## Условие задачи
Напишите продолжение приведённой ниже ветки форума о том, как Сакья Пандита лечил сына Чингиз-хана. Начните сразу после последнего сообщения.

## Фрагмент документа
· · · ·

#  > > >  >  > Форум >  > > >  >  > Буддийские форумы >  > > >  >  > Тибетский буддизм >  > > >  >  > Сакья >  > > >  >  >  Как Сакья Пандита лечил сына Чингиз-хана

## Нандзед Дорже

Нашел вот историю о том, как Сачен Кунга Нингпо лечил сына Чингиз-хана Угедэя. Источник - монгольская рукопись 17-го века "Шара-туджи":




> В некоторых сочинениях [рассказывается, что] Угэдэй-хаган, когда заболела у него нога, отправил посла к сакьякскому 47 пандиту: “Если не придешь, отправлю много воинов, тангутский народ испытает мучение. Великий грех будет. Если то ведаешь — приди”. Посол тот дошел и свои слова сказал. Затем [Сакья Пандита] сказал: “Я спрошу у одного великого ламы”, — и отправил посланца. Лама тот подал посланцу одну вошь, одну щепотку земли и одну ладанку с мощами [и] ничего не сказал. Лама спросил [у посланца]: “Что повелел святой лама мой?”. Посланец ответил: “Ответных слов нет. Эти три дал”. Сакья Пандита, взяв, посмотрел: “Земля эта значит то, что я умру. Вошь это значит то, что, когда она меня кусала, я говорил: «Отправлюсь-ка я». Мощи это значат, что среди монголов распространится учение. Коли умереть, так умру, коли стать жертвой, так стану. Да распространится учение среди монголов”. Так говоря, пришел. Угэдэй-хаган встретил в местности Эрибаин Хухэ Усун. Когда Угэдэй-хаган ногу свою показал, то Пандита повеление дал: “В прежнем перерождении, когда родился сыном Индийского хагана, во время постройки храма, вследствие того, что копали землю и рубили деревья, духи-владыки земли были обеспокоены. Благодаря тому, что строил храм, ныне родился сыном Чингиса”. Говоря так, он вознес жертву — дорму четырехрукому Махакале, 51 и больной тут же исцелился. И хаган и весь монгольский и китайский народ, благоговея, приняли учение.

----------


## Бато

Где-то читал беседу ученика с Учителем, в ней ученик спрашивал - есть ли необходимость уходить к монголам, Учитель сказал, что есть - иначе монгольское войско придет.

Вот оно значит как было.

----------


## Маша_ла

> Нашел вот историю о том, как Сачен Кунга Нингпо лечил сына Чингиз-хана Угедэя.


Только как правильно сказано в названии темы, это Сакья Пандита был, а не Сачен Кунга Нингпо.

----------


## Нандзед Дорже

Сорри, болен сильно и слаб, вот вся рукопись, кому интересно:

http://slil.ru/25421567

----------


## Нандзед Дорже

А вот комментарии к рукописи "Шара-туджи":

http://slil.ru/25421582

----------


## Yukko

С http://vostlit.info/ похоже.

----------


## Нандзед Дорже

Да, просто я хотел поделиться чем-то совершенно конкретным, а не отправлять людей в "плавание" по сайту :Smilie: ))

----------


## Yukko

Кстати, так как на сайте встроенного поиска нет, тексты по определённой теме можно искать так: в гугле "запрос site: vostlit.info".

· · · ·

## Извлечённые данные
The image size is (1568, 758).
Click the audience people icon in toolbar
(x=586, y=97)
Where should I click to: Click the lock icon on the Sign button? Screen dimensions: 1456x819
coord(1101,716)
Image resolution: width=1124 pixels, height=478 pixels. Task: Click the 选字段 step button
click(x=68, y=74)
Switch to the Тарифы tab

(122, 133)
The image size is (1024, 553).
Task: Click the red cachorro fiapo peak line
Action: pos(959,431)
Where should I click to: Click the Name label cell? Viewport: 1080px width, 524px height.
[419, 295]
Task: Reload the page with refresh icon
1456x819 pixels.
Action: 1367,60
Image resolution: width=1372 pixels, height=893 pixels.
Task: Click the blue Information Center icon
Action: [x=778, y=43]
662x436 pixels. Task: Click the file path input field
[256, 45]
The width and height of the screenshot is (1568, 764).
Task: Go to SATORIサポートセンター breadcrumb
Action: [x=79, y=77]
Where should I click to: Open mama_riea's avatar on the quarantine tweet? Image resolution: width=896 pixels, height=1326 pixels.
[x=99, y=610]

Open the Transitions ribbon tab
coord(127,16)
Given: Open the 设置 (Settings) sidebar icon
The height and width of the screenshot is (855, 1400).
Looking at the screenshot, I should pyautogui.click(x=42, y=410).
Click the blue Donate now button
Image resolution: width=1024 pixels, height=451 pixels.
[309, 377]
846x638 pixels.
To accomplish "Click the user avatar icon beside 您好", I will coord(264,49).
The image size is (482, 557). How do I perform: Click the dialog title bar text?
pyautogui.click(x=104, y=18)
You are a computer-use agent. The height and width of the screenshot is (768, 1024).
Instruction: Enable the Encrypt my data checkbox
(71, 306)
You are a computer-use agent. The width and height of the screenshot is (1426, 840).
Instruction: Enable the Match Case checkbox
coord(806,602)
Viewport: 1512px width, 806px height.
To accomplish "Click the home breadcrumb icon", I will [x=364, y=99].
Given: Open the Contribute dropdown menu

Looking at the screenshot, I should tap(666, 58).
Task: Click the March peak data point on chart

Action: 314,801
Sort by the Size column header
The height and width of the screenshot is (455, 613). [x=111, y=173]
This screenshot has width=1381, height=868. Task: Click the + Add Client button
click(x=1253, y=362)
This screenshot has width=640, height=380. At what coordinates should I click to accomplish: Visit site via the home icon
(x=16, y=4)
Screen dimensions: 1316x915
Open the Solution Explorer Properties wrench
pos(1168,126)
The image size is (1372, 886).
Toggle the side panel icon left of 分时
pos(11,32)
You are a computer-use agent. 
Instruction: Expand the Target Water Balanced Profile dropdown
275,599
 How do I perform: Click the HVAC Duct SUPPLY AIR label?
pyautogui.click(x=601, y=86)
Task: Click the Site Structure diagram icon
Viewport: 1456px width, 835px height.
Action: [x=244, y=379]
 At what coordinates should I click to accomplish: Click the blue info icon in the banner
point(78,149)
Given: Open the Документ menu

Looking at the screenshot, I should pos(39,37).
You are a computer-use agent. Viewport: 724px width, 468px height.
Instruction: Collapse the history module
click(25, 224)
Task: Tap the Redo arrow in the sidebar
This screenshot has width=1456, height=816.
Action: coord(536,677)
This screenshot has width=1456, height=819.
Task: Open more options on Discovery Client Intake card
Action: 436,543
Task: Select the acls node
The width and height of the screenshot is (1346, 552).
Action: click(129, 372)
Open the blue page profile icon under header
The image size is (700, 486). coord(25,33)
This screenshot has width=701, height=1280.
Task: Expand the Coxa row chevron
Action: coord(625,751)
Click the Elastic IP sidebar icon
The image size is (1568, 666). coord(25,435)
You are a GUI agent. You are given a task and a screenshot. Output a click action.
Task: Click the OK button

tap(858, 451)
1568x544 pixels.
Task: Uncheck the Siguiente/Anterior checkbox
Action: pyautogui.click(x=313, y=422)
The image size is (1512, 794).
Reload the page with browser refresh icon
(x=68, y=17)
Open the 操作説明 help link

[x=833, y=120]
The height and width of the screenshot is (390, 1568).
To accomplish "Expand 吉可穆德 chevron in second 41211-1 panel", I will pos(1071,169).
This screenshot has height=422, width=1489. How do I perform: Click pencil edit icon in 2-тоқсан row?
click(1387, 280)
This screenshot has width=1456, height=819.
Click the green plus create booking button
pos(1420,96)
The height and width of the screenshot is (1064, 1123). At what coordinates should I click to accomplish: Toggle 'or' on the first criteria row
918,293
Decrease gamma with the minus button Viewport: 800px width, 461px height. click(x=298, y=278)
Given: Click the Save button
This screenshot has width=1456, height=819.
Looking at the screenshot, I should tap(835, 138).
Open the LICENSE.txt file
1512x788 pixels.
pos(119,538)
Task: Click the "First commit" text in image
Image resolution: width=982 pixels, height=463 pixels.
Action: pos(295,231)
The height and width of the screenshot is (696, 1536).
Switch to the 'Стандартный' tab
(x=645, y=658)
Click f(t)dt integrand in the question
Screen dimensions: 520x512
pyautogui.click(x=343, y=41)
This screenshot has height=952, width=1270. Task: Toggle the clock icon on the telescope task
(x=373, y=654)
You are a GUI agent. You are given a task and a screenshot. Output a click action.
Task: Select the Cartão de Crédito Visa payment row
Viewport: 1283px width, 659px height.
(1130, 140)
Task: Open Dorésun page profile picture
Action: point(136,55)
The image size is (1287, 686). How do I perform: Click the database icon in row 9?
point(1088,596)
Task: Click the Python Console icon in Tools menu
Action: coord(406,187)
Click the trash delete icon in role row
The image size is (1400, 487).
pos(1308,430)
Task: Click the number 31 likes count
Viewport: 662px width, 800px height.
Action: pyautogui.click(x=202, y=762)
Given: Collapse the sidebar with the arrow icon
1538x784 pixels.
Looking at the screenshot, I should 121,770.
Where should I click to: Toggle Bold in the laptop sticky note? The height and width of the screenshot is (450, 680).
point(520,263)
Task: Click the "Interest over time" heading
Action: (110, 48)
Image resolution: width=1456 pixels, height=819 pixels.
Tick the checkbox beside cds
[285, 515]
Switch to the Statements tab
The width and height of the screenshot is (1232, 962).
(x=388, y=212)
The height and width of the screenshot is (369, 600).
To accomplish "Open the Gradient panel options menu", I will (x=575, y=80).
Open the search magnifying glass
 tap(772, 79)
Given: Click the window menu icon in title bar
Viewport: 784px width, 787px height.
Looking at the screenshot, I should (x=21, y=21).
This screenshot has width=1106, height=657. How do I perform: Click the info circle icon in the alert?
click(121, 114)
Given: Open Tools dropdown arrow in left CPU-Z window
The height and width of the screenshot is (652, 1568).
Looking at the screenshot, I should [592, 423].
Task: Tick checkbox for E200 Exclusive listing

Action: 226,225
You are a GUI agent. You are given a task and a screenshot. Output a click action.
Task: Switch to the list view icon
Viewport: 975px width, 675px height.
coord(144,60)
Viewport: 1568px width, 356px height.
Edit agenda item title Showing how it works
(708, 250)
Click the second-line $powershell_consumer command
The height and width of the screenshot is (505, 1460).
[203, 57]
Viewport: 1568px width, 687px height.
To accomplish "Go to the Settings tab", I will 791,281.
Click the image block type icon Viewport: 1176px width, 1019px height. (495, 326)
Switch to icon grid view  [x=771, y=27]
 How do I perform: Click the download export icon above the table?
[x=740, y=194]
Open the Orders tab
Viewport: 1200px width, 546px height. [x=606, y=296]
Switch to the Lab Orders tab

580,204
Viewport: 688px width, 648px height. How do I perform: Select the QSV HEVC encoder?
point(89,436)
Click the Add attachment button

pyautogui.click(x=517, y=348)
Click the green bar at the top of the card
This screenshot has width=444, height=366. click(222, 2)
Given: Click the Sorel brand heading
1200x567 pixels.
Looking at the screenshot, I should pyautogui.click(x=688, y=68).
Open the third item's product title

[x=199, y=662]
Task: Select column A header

· · · ·

## Ответ
----------


## Dorje Dugarov

Это конечно же все хорошо, да вот дело было немного по другому.

В книге "История Тибета" (современная книга), что я переводил с тибесткого во время учебы в Университете (Вост. факультет БурГосУнив), было написано что Сачен Кунга Нингпо сам отправился к Угэдэю, видя складывавшуюся на тот момент политическую и военную ситуацию - Великая Монгольская Империя (самая величайшая империя мира (до сих пор никто не превзошел)) с одной стороны и слабый на тот момент Тибет. 
Сачен Кунга Нингпо что бы усилить сакьяскую партию отправился в Монголию, заручился поддержкой Хана и почти на сто лет Сакья была доминирующей в Тибете (в политическом контексте). Собственно когда Пагба Лама даровал Ванг Хеваджры хану Хубилаю, то Хубилай в качестве подношения подарил ему Тибет (ну и пару ещё тройку монгольских дивизий, что бы другие не возникали). Вот как все это было.
Это согласуется с другими историческими источниками и вообще со здравым смыслом.
Хотя мы сами монголы при этом все же стали Карма Кагью (Кармапа II постарался). И уже через сто лет передали власть в Тибете Кармапе.
Уже в 16-17 веке тоже самое мы сделали передав (подарив) Тибет Далай Ламе.
Эх, где те времена когда мы были вольны казнить (устраивать всяким слабым народам монгольское иго) или миловать (раздаривать Тибет и др. страны тому кто нам приглянулся).

Вот этот эпизод из того же текста -
|53| После того младший брат его Хубилай Сэцэн, родившийся в год свиньи, на сорок шестом году жизни в год обезьяны воссел на ханский престол. Летом, пребывая в городе Шанду Кэйбун Хурду, зимой в городе Ихэ Дайду, четырех народов не допуская до потрясений, восьми границ не колебля, установил всеобщее спокойствие и счастье. Тогда младший племянник Сакья Пандиты по имени Мати Даваджа 52 в возрасте |54| 13 лет, родившийся в год огня-овцы, прибыл в сопровождении своего дяди. Когда этому Мати Даваджа было тридцать лет, супруга священного Хубилай Сэцэн-хагана Цамбуй Гоа-хатун сказала: “Этот Мати Даваджа подобен святому моему ламе [Сакья Пандите], от него получу я посвящение “Идам Цокту |55| Джи Вачир” (Т. е. охраняющий, блистательный Джи-Вачир.). 53 Так Цамбуй-хатун доложила об этом хагану, и он, посвящение приняв, преподнес титул “Номун хаган Пагба лама”. Сэцэн-хаган, проводя религиозные правила с десятью добродетелями, 54 в землях своих спокойствием и благоденствием наслаждаясь, славясь во всех сторонах света под именем “Вращающего |56| тысячу золотых колес Чакраварти Сэцэн-хагана”, тридцать шесть лет на ханском престоле пребывал и скончался на восемьдесят втором году жизни в год земли-обезьяны.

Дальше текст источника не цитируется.